Why Do You Need to Practice the Margin of Safety/Diversification?

Nikolay Stoykov
Managing Partner at Alaric Securities

‘The only investors who shouldn’t diversify are those who are right 100% of the time’ Sir John Templeton

The fields of trading and investing are quite different from most other professions. For example, if you are a novice boxer, there is NO chance you will ever beat Mike Tyson in his prime. Quite possible, but in practice, Mike Tyson would knock out any novice boxer 100 times out of 100 matches (probably within 60 seconds too).

In trading and investing, skilled professionals DO outperform amateurs, similarly to Mike Tyson. However, this outperformance is visible ONLY in the long run. In the short-term — several months to even several years complete amateurs can make true professionals look amateurish. Many of the risks associated with trading and investing are like Russian Roulette — the odds of losing are not that high, and if you keep winning for months, you will begin to discount that losing is even possible. But unfortunately, the bullet is always there — in the revolver.

One of the most significant errors people make is that they fail to diversify. There is an awareness that ‘Hey, for an insurance company to stay in business, it MUST diversify, but since I am not an insurance company, I don’t need to do it.’

The reality is quite different. A trader that fails to diversify consistently will most likely be taken out of business — surprises happen, earthquakes happen, companies get investigated, CEOs sometimes overreach, and investors/traders that don’t diversify consistently sooner or later are going to have to face a significant loss that could have been easily avoided had they been diversified.

This is a harsh lesson to learn. Partly because while in school and later on while investing/trading, we see examples of people who do successful single stock valuations, usually on CNBC. Those valuations sometimes turn remarkably correct, and nobody keeps track of their records. But if one starts keeping track of ALL forecasts of the major gurus, one will see the truth — NOBODY, or hardly anybody, can do consistent single stock future valuations! One of the fastest ways to leave the business is to start trading/investing in single stocks with high concentration!
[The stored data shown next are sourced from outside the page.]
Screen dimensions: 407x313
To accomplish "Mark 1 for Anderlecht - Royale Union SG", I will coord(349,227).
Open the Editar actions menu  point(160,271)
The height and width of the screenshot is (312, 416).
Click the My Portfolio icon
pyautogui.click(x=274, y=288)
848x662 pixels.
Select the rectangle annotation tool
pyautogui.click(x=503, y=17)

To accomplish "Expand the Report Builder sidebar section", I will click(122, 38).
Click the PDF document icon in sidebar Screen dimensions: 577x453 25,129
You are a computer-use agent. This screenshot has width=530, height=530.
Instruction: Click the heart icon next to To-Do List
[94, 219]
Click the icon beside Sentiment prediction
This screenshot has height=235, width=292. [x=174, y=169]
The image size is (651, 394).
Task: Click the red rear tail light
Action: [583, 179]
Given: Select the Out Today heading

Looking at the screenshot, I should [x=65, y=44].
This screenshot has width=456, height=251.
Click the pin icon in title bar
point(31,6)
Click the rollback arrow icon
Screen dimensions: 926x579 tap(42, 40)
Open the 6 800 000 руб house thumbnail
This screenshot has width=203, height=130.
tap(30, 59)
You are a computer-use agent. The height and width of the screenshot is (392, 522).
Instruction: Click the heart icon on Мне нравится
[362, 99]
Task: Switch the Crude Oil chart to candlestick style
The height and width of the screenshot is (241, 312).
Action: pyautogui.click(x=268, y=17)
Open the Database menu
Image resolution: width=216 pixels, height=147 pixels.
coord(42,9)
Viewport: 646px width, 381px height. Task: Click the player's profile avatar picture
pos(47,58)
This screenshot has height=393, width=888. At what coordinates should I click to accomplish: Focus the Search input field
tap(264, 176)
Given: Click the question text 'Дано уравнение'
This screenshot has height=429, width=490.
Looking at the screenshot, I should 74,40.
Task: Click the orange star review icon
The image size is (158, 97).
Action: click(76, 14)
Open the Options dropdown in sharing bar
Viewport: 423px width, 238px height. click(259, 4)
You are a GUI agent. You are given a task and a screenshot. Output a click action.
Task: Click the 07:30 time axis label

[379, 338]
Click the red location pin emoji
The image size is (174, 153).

Traders and investors think they have NOTHING in common with an insurance company, but that is an illusion. Don’t try to be a hero — always be diversified! As we say here at Alaric Securities — don’t forget that ‘Falling can feel like flying in the beginning!’

Disclaimer:

The articles, podcasts and newsletters from Alaric Securities LLC solely represent the authors’ views affiliated with the company; they do not represent the perspectives of Alaric Securities OOD or any of its subsidiaries or affiliates. They are provided solely for informative purposes and do not constitute recommendations for or against purchasing or selling any security. digital asset (such as cryptocurrency), or other assets in any account. They are neither research reports nor meant to be the foundation for any investing decisions. Any third-party information given does not represent the views of Alaric Securities OOD or any of its subsidiaries or affiliates. All investments carry risk, including the potential loss of principal and past success does not assure future success.